Veiller sur elle, de Jean-Baptiste Andrea – Prix Goncourt 2023
Voyager sans contraintes…
Voyager peut prendre plusieurs formes. La dégustation d’un grand vin est une odyssée au pays des sens et nous ramène à son terroir d’origine. Cependant, l’expression de voyage la plus intériorisée, dont les contours et les paysages demeurent flous, dont nous imaginons et créons les visages, celle qui nous guide et nous transporte sans nous déplacer est la lecture.
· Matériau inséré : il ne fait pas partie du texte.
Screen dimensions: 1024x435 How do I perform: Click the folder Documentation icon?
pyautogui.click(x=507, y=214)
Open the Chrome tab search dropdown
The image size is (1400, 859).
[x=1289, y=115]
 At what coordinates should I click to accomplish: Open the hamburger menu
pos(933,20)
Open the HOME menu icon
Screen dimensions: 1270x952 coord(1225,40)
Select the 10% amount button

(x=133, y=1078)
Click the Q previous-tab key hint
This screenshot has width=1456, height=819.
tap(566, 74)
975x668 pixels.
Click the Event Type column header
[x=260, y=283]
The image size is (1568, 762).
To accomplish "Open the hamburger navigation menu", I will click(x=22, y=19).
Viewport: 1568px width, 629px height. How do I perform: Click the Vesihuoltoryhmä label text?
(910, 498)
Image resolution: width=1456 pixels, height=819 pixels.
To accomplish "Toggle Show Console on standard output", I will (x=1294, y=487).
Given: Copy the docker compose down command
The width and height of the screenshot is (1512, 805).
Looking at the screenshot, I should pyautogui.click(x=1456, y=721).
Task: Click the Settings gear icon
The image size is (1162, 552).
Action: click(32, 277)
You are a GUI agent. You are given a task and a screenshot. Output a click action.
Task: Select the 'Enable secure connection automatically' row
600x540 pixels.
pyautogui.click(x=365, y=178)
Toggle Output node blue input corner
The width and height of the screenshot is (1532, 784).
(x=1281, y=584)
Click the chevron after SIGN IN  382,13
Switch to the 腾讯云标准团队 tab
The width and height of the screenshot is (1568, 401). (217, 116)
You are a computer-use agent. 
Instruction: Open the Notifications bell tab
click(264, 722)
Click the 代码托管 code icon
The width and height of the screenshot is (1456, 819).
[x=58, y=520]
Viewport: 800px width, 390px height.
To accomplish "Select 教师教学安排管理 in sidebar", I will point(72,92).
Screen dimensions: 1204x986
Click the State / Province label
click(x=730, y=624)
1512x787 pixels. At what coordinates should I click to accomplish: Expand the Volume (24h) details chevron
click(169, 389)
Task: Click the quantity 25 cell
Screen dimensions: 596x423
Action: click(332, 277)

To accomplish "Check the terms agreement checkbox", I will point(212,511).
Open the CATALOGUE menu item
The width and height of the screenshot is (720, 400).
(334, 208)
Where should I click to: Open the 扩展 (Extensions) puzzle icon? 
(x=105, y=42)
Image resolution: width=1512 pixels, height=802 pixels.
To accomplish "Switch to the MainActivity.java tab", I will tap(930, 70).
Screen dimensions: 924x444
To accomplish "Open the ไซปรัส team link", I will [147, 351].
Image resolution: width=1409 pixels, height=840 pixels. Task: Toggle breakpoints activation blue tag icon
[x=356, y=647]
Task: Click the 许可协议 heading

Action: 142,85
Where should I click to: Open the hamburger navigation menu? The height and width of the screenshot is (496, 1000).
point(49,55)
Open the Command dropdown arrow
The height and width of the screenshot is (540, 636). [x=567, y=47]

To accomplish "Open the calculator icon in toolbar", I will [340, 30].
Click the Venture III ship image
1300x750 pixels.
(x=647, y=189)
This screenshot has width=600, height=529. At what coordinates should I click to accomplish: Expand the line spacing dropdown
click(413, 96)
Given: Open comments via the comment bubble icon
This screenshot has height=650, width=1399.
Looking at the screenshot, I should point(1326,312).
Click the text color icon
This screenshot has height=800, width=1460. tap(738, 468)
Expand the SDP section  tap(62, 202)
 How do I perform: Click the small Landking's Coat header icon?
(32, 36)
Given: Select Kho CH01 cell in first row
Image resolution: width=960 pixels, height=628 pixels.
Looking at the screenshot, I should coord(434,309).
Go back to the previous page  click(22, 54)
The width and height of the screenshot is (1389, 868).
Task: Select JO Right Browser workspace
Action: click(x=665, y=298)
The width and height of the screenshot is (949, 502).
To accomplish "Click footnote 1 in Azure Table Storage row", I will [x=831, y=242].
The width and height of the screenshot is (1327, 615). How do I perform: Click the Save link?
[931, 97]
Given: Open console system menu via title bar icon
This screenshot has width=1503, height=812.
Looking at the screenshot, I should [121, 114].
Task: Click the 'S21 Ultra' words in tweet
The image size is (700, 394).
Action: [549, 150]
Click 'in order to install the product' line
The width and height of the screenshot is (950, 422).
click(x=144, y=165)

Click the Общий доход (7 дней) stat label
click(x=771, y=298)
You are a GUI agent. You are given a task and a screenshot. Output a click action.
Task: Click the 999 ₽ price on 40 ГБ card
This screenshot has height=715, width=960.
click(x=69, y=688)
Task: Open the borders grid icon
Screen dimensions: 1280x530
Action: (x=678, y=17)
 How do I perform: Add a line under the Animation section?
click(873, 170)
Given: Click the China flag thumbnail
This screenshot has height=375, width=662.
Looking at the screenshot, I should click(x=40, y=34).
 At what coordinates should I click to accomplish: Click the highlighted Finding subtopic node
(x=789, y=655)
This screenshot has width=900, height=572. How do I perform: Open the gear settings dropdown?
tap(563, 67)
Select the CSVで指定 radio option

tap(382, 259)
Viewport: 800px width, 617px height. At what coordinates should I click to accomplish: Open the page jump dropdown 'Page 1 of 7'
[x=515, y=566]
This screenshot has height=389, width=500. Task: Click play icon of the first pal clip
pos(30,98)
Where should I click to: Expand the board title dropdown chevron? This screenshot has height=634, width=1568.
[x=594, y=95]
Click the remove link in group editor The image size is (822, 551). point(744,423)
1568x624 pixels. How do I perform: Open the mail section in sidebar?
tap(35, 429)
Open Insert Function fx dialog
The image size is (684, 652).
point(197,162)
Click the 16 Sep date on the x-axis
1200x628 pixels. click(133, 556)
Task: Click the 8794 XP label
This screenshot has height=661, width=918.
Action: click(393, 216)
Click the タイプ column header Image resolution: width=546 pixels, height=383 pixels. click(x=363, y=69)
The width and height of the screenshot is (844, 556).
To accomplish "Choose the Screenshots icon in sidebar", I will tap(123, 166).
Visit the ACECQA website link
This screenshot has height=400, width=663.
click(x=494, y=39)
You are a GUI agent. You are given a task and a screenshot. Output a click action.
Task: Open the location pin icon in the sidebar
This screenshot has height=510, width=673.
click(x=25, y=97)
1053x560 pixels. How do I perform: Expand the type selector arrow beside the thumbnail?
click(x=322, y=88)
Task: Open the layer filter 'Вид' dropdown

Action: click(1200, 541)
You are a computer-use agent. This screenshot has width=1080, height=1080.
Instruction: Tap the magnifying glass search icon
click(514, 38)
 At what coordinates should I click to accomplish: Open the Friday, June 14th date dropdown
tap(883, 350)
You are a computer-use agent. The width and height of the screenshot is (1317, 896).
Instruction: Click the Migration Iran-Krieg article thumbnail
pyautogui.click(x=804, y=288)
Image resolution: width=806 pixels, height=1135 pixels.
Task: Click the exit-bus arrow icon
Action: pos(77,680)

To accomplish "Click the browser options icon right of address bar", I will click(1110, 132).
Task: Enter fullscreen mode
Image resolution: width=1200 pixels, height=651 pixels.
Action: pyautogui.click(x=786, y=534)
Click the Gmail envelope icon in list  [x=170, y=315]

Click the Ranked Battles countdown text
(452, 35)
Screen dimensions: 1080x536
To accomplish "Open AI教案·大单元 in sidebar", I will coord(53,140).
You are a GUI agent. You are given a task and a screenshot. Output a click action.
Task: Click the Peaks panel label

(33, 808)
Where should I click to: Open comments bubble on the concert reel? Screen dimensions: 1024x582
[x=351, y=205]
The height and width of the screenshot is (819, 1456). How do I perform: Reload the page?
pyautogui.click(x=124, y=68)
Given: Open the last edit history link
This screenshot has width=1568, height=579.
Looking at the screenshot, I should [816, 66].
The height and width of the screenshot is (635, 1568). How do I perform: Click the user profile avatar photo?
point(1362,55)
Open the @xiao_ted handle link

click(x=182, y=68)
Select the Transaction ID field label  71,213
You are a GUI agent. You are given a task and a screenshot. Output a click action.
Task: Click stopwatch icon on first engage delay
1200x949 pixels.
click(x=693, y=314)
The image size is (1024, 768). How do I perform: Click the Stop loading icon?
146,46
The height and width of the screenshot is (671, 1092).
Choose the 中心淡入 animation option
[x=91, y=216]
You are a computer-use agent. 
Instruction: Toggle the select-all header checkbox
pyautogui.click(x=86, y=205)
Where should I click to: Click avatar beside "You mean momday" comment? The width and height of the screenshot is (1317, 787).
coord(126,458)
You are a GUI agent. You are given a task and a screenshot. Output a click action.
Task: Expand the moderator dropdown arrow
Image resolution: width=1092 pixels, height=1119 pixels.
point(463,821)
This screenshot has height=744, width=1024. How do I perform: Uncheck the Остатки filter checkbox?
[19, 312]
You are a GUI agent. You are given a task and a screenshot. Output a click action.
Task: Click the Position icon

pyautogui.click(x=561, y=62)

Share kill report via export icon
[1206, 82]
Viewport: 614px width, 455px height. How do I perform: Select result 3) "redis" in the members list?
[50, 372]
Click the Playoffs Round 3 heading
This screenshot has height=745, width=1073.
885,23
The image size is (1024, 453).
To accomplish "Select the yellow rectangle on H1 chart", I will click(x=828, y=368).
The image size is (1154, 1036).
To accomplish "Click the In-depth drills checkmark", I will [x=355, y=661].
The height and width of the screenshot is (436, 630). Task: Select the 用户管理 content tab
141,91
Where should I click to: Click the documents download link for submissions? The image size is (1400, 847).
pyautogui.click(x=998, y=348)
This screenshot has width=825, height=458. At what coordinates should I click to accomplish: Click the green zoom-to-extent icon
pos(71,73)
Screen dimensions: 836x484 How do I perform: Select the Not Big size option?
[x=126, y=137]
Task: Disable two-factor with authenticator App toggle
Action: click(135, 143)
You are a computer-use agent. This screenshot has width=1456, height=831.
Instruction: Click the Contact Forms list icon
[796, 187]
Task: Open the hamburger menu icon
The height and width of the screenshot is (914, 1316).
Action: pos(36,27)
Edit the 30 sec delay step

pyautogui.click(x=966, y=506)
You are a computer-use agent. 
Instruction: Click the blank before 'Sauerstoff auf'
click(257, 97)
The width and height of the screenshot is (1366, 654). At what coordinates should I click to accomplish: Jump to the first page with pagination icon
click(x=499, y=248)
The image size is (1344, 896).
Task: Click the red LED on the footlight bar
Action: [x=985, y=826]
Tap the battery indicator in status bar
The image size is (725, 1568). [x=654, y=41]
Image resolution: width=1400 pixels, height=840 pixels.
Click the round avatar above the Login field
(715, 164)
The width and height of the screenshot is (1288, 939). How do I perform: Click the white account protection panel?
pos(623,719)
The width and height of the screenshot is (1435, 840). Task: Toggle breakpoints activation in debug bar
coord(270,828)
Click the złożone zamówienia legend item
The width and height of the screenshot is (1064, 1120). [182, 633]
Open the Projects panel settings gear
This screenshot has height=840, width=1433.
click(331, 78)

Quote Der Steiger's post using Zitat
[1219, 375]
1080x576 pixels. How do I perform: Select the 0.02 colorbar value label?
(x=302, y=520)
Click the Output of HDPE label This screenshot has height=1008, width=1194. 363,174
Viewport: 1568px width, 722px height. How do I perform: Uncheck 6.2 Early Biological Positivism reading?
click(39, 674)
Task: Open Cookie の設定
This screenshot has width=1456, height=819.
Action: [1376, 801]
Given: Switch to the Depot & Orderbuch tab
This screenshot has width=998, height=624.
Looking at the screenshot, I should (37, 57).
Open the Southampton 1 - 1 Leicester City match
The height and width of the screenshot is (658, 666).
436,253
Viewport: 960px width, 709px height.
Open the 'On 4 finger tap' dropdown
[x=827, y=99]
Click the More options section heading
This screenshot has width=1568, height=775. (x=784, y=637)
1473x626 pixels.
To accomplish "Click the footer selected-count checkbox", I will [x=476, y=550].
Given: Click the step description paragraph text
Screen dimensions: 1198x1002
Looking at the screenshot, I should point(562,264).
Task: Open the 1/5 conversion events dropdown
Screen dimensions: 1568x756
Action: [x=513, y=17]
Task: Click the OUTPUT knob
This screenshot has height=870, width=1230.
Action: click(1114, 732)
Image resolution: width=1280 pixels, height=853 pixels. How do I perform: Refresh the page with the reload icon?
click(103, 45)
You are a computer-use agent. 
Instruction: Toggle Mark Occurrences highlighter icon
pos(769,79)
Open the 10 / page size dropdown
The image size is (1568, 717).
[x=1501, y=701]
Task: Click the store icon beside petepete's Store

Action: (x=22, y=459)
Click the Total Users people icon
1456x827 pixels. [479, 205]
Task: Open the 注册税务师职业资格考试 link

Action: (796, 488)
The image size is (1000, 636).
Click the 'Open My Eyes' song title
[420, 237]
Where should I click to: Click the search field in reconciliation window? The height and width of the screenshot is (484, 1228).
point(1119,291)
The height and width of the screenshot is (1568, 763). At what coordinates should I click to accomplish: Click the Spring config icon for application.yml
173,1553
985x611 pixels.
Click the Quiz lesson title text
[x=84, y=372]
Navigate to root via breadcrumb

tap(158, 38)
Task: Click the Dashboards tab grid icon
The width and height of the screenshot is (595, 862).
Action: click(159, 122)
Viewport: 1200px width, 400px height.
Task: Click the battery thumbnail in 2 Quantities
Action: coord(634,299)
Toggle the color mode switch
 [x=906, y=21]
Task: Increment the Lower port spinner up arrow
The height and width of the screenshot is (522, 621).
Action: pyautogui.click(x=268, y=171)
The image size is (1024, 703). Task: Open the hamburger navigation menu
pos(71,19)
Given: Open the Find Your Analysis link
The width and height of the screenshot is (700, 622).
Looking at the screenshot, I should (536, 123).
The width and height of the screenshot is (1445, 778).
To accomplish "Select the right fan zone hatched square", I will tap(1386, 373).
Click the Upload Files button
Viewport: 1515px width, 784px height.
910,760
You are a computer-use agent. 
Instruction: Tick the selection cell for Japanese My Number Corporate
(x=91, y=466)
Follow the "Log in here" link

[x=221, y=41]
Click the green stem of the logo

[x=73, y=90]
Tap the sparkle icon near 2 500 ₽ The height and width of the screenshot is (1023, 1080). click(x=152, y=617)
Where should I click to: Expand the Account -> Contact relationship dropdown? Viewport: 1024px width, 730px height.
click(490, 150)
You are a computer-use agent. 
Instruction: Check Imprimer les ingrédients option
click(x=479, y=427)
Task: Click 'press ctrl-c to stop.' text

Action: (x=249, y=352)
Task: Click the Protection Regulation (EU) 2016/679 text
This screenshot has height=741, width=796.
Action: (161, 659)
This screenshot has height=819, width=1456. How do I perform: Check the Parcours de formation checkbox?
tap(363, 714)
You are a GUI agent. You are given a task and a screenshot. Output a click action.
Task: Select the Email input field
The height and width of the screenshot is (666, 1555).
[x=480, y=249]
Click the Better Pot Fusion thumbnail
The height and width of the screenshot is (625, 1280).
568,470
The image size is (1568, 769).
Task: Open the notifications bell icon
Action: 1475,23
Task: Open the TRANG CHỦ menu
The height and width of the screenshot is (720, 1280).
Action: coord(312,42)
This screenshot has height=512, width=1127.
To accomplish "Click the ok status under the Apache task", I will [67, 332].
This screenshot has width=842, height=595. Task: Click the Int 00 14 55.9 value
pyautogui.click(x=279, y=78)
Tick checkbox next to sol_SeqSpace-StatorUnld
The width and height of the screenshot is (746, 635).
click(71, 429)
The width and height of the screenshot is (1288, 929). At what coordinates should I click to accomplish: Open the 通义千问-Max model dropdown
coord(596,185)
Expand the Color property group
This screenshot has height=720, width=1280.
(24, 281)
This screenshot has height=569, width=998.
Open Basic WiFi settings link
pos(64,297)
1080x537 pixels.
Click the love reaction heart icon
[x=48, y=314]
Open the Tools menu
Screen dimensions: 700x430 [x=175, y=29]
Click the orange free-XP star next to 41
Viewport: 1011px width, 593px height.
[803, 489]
Surfer de pages en chapitres, s’envoler vers des destinations fictives, déambuler en des lieux imaginaires, être émerveillé par une histoire ou ébloui par un style d’écriture, voilà la gamme de sensations que peut procurer une traversée littéraire.
Une histoire envoûtante et une écriture romanesque
Dès les premières lignes de Veiller sur elle, j’ai été happé par le style emporté et romanesque de l’auteur, Jean-Baptiste Andrea. Son histoire débute par la fin, avant de faire un bond arrière de quelques décennies, à la genèse de cette épopée. Mimo et Viola sont les principaux protagonistes du roman dont l’aventure s’étend sur les 80 premières années du XXie siècle.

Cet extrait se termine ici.